Was verbindet INEOS mit Sport?
Nicht nur aufgrund der „Steuerflucht“, sondern auch aufgrund der Charaktereigenschaften der Branche, hat INEOS alltäglich damit zu kämpfen, sein negatives Image aufzupolieren. Dass Ratcliffe ein Sport-Enthusiast ist, der selbst über 30 Marathonläufe absolviert hat, legte eine harmonische Verbindung auf den Tisch, die seit kurzem in aller Intensität umgesetzt wird, um öffentlichkeitswirksame PR zu betreiben. INEOS übernahm das erfolgreiche Sky-Radteam rund um Tour-de-France-Dauersieger Chris Froome und feierte mit dem jungen Kolumbianer Egan Bernal auf Anhieb den Triumph bei der diesjährigen Frankreich-Rundfahrt, dem prestigeträchtigsten Radrennen der Welt. Mit dem prestigeprächtigen Projekt, gemeinsam mit Eliud Kipchoge die Zwei-Stunden-Marke im Marathon zu unterbieten, bieten sich weitere hochkarätige Möglichkeiten der positiven Nachrichten aus dem Sport. Ein Traumziel wie dieses zieht die weltweite Laufszene in den Bann. Der neueste Coup des Unternehmens, bei dem Geld so gut wie keine Rolle spielt, ist die Übernahme des französischen Fußball-Erstligisten OGC Nizza. INEOS besitzt außerdem den Schweizer Fußballclub Lausanne-Sports und den Eishockeyclub im ehemaligen Headquarter von INEOS am Genfer See, engagiert sich im Segeln und unterstützt die Initiative „Daily Mile“ zur Förderung der Gesundheit und Fitness von Kindern. „Wir glauben daran, dass physische Aktivität ein essentieller Faktor für ein glückliches und gesundes Leben ist“, lautet die Devise. Rund 1,7 Millionen Kinder laufen täglich eine Meile.
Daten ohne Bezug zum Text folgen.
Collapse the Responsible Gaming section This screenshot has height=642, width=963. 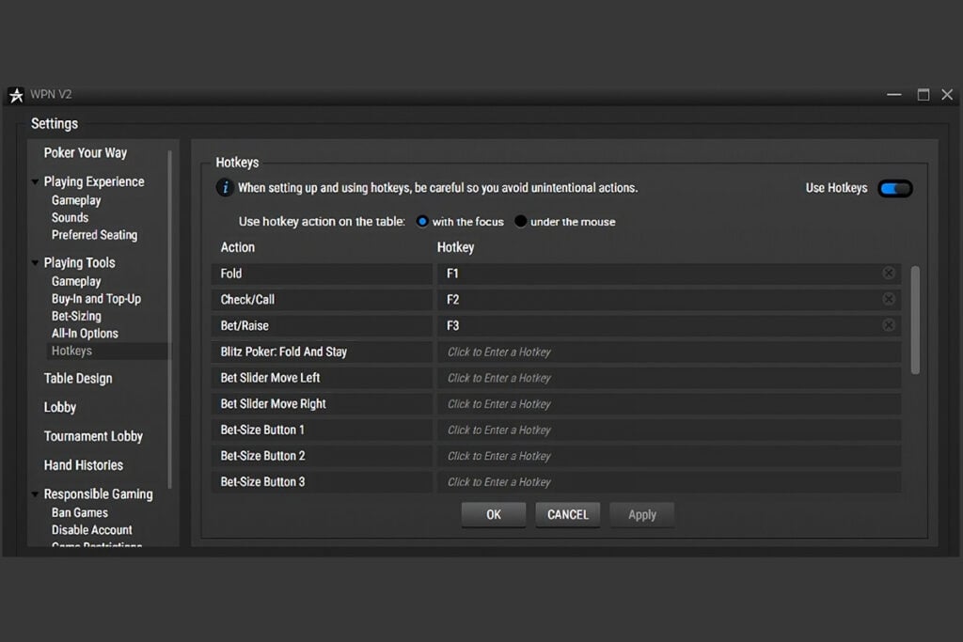36,494
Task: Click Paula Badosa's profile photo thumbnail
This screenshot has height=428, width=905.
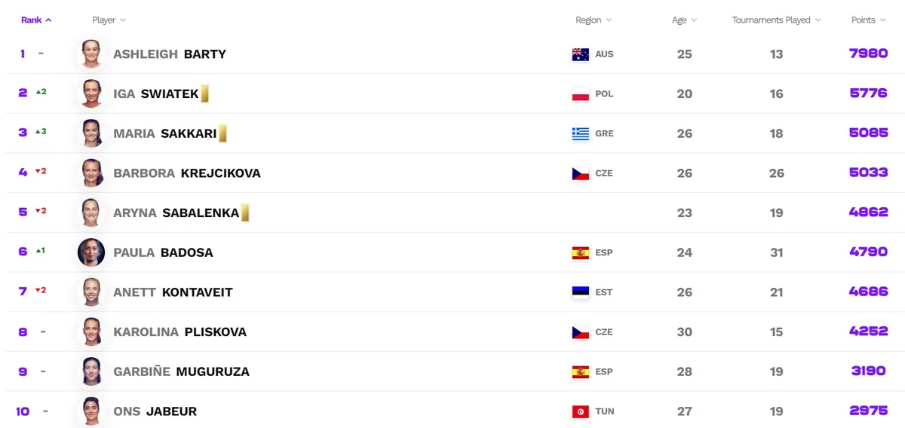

Geschichte schreiben als Auftrag
Jim Ratcliffe hat sich in Vorbereitung der Idee der INEOS 1:59 Challenge als Fan von Eliud Kipchoge geoutet. „Eliud ist der größte Marathonläuer aller Zeiten und der einzige Athlet der Welt, der eine Chance hat, die Zwei-Stunden-Marke zu durchbrechen“, lenkt der Brite den Fokus auf die historische Bedeutung. „Es ist damit vergleichbar, einen Menschen auf den Mond zu bringen.“ Ganz so kostspielig wie die historische Erstlandung auf dem Mond wird die INEOS 1:59 Challenge in Wien nicht, nichtsdestotrotz ist auf dem ersten Blick klar, dass es am Finanziellen nicht scheitern soll. „Wir haben die Verantwortung, sicherzustellen, dass er die beste Gelegenheit erhält“, stellt Ratcliffe klar und beauftragte ein erfahrenes Projektteam mit der möglichst optimalen Vorbereitung dieses Ereignisses, das nicht nur der Sportgeschichte, sondern möglichst auch als PR für INEOS dienen soll. Investment soll sich schließlich rentieren. „Wir freuen uns sehr, dass wir mit Wien einen Austragungsort gefunden haben, der Eliud Kriterien entspricht und darauf, im Oktober erleben zu können, wie Geschichte geschrieben wird“, fügt der Brite an.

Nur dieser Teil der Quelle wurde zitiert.